PROBLEM TO SOLVE => Output each entry verbatim.

Content starts

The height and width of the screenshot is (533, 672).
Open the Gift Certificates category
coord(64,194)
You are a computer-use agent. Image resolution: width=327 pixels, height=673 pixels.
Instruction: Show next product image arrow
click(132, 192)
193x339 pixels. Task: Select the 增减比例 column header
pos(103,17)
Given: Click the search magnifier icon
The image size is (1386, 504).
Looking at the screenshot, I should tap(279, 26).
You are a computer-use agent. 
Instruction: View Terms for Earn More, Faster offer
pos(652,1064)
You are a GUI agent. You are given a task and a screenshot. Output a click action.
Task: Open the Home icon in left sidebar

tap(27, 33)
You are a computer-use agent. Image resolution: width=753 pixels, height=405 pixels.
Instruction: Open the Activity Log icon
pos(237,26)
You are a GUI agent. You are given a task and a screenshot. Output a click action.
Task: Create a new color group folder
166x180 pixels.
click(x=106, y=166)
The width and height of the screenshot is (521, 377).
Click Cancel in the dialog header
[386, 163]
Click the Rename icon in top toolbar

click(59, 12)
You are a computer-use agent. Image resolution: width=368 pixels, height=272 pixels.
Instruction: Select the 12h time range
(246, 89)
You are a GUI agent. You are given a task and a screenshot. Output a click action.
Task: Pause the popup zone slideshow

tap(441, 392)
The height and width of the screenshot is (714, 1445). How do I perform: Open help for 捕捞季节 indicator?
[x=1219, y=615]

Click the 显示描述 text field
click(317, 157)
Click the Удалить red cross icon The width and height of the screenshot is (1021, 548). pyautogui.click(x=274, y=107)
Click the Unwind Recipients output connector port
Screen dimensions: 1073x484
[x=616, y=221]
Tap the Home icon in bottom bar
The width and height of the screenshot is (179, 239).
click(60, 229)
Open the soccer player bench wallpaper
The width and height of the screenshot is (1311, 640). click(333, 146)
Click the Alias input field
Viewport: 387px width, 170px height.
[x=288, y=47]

Content ends

WRITTEN RESPONSE =>
The height and width of the screenshot is (533, 672).
Open the Gift Certificates category
coord(64,194)
You are a computer-use agent. Image resolution: width=327 pixels, height=673 pixels.
Instruction: Show next product image arrow
click(132, 192)
193x339 pixels. Task: Select the 增减比例 column header
pos(103,17)
Given: Click the search magnifier icon
The image size is (1386, 504).
Looking at the screenshot, I should tap(279, 26).
You are a computer-use agent. 
Instruction: View Terms for Earn More, Faster offer
pos(652,1064)
You are a GUI agent. You are given a task and a screenshot. Output a click action.
Task: Open the Home icon in left sidebar

tap(27, 33)
You are a computer-use agent. Image resolution: width=753 pixels, height=405 pixels.
Instruction: Open the Activity Log icon
pos(237,26)
You are a GUI agent. You are given a task and a screenshot. Output a click action.
Task: Create a new color group folder
166x180 pixels.
click(x=106, y=166)
The width and height of the screenshot is (521, 377).
Click Cancel in the dialog header
[386, 163]
Click the Rename icon in top toolbar

click(59, 12)
You are a computer-use agent. Image resolution: width=368 pixels, height=272 pixels.
Instruction: Select the 12h time range
(246, 89)
You are a GUI agent. You are given a task and a screenshot. Output a click action.
Task: Pause the popup zone slideshow

tap(441, 392)
The height and width of the screenshot is (714, 1445). How do I perform: Open help for 捕捞季节 indicator?
[x=1219, y=615]

Click the 显示描述 text field
click(317, 157)
Click the Удалить red cross icon The width and height of the screenshot is (1021, 548). pyautogui.click(x=274, y=107)
Click the Unwind Recipients output connector port
Screen dimensions: 1073x484
[x=616, y=221]
Tap the Home icon in bottom bar
The width and height of the screenshot is (179, 239).
click(60, 229)
Open the soccer player bench wallpaper
The width and height of the screenshot is (1311, 640). click(333, 146)
Click the Alias input field
Viewport: 387px width, 170px height.
[x=288, y=47]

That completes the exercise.